At least 40 people have died and about 1,000 others were injured in a large explosion at the Shahid Rajaee port near Bandar Abbas in southern Iran on Saturday.
190 of those injured remain hospitalised, according to a statement carried by an Iranian government website.
The explosion affected offices belonging to the port, and its intensity was sufficient to cause tremors felt in nearby cities, according to domestic reports. The blast also shattered the glass of buildings several kilometres away from the site of the incident.
Iranian state media also reported that there had been a building collapse caused by the explosion, though no further details were offered.
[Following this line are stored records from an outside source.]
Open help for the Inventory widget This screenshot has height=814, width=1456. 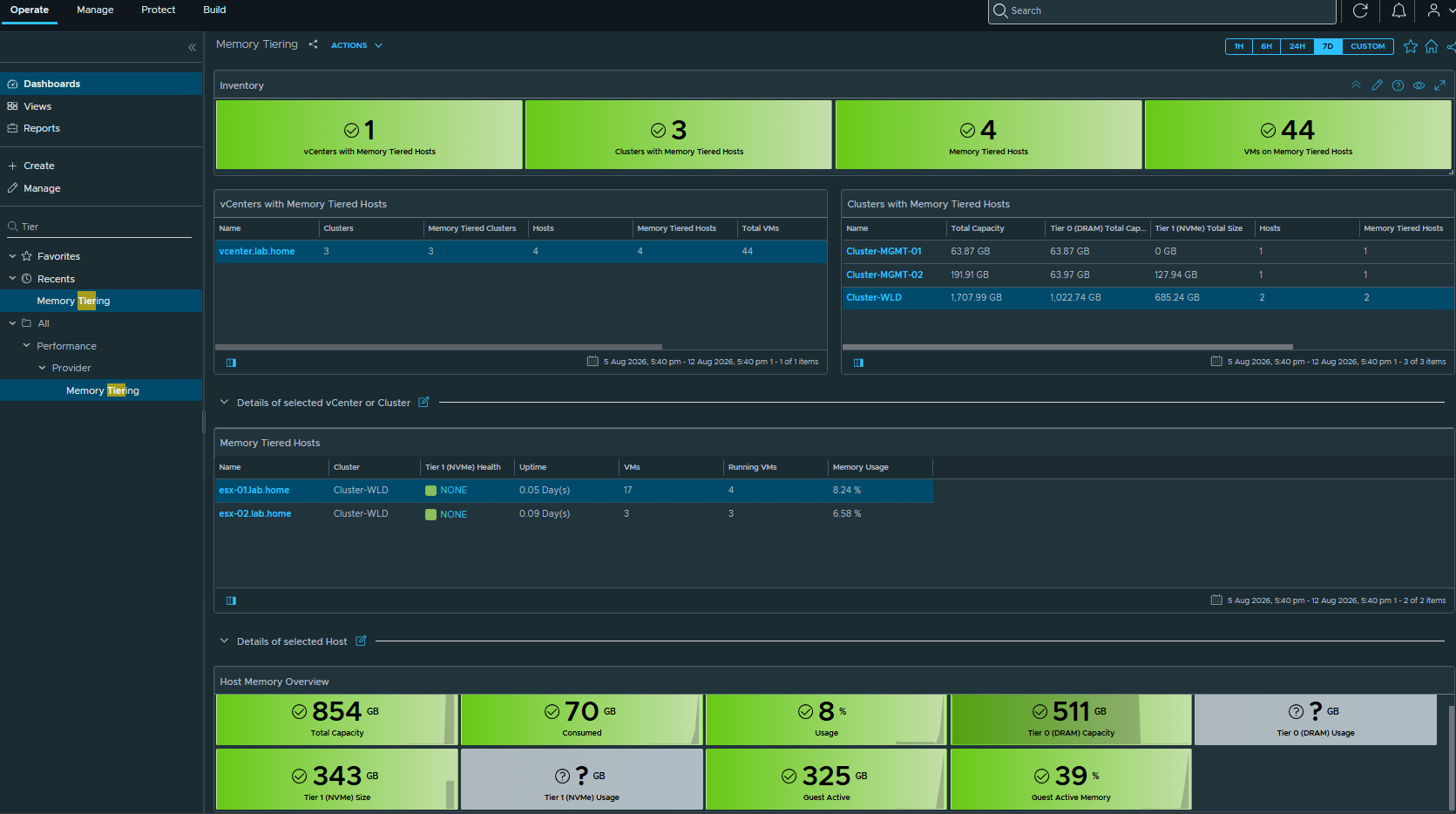tap(1398, 85)
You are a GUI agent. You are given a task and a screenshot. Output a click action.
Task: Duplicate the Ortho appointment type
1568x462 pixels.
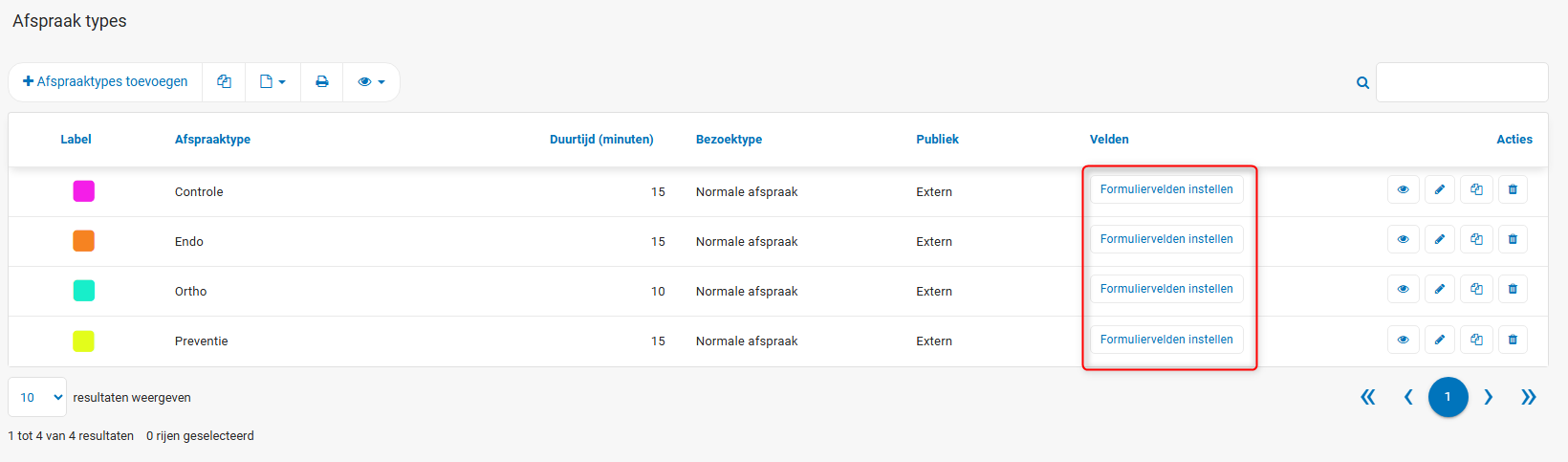coord(1476,289)
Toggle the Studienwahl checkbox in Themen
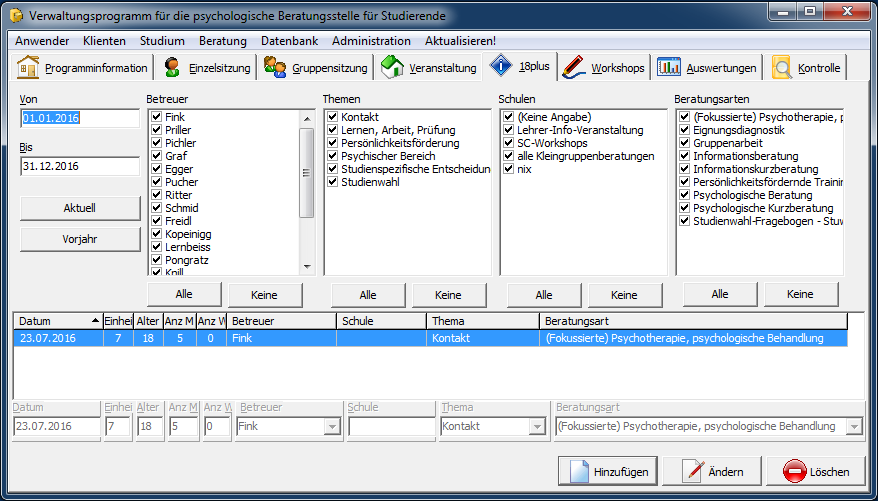The height and width of the screenshot is (501, 878). [x=332, y=183]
Efforts to control the fire continued on Sunday. State television reported the fire was under control, and said that activities have resumed at the port, showing footage of containers of a commercial ship being unloaded.
However, recent images released by state media also showed the extent of the damage caused by the blast. Footage filmed from a helicopter flying over the scene showed a crater that appeared meters deep, surrounded by charred containers, trucks and cars.
Local authorities warned about air pollution from chemicals such as ammonia, sulfur dioxide and nitrogen dioxide. As a precaution, schools and businesses in the area remained closed on Sunday.
Iranian President Masoud Pezeshkian visited the injured on Sunday. “We have to find out why it happened,” he said at a meeting with officials shown on state television.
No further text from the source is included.